▸ Texte de la page:
Que comptes-tu configurer ? le réseau câblé ou le wifi ?

Si c'est le wifi, c'est souvent ath0, wlan0, ...

----------

## Damiatux

Le wifi sera plus pratique.

----------

## xaviermiller

alors, regarde la section du manuel concernant le wifi.

C'est un peu plus compliqué si tu as de l'encryption WPA au lieu de WEP.

----------

## Damiatux

Ouais mais je pense que pour l'installation de Gentoo, il serais mieux de prendre un filaire ? (j'en ai un juste à côté).

----------

## xaviermiller

ça serait plus facile, en effet  :Wink: 

----------

## Damiatux

Donc je fais comment pour régler le problème que j'ai avec modprobe ?

----------

## xaviermiller

Que donne "lspci -k" (j'insiste sur le -k) ? et éventuellement lsmod ?

Pas besoin de modprobe, c'est inutile, udev gère tout seul ce qu'il faut.

Vérifie aussi dans dmesg si par hasard ton réseau n'est pas plutôt eth1...

----------

## Damiatux

Lorsque que je mets lspci -k, j'ai droit à un lspci: invalid options -- k.

Pour lsmod, j'ai la flemme de tout réécrire, y a trop de choses... (oui, je suis un flemmard)

Sinon dans dmesg, je vois juste un Gigabits Ethernet [...] loaded.

----------

## xaviermiller

Sans infos précises, je ne peux pas aider...

----------

## sd44

sinon install ta gentoo a partir d'une knoppix, c'est plus simple et tu as un acces web en + pour la doc

----------

## Damiatux

Et comment je peux faire via Knoppix ?

----------

## xaviermiller

A peu près de la même manière, avec l'outil propre à Debian (Knoppix est basé sur Debian).

----------

## Damiatux

Ah. j'ai trouvé ce lien en cherchant un peu : http://www.gentoo.org/doc/fr/altinstall.xml#doc_chap3

----------

## xaviermiller

 *XavierMiller wrote:*   

> alors, regarde la section du manuel concernant le wifi.
> 
> C'est un peu plus compliqué si tu as de l'encryption WPA au lieu de WEP.

 

Salut,

J'ai mentionné le manuel depuis un bon moment... c'est la première chose à faire pour une installation : le lire  :Wink: 

----------

▸ Données recueillies:
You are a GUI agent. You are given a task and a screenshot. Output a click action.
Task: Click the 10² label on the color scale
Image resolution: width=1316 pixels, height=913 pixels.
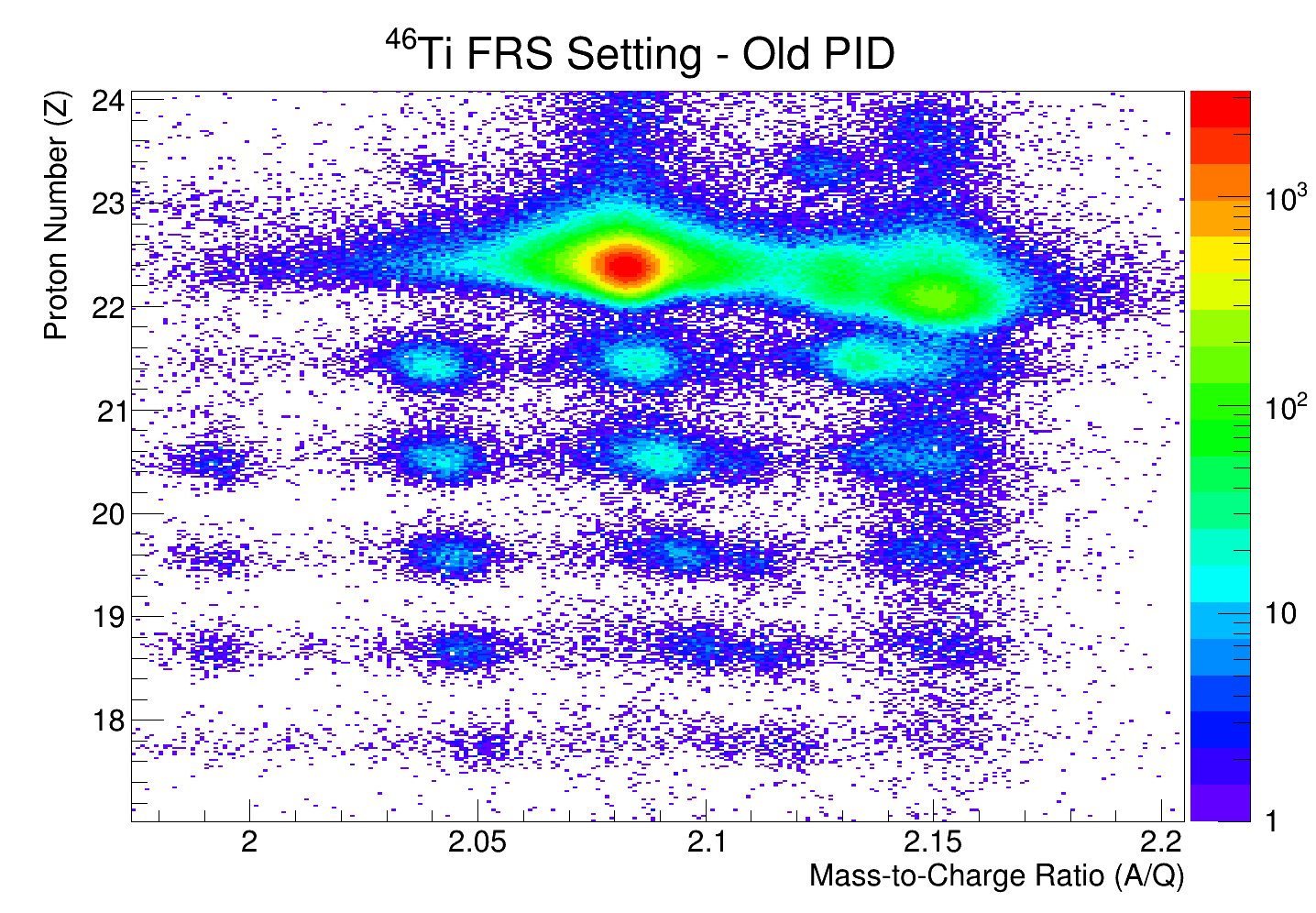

▸ Objectif visé: Citez mot pour mot tout ce qui va de « Vérifie aussi dans » jusqu'à « suis un flemmard) » dans le texte de la page. Appuyez-vous uniquement sur le texte de la page.

▸ Bonne réponse:
Vérifie aussi dans dmesg si par hasard ton réseau n'est pas plutôt eth1...

----------

## Damiatux

Lorsque que je mets lspci -k, j'ai droit à un lspci: invalid options -- k.

Pour lsmod, j'ai la flemme de tout réécrire, y a trop de choses... (oui, je suis un flemmard)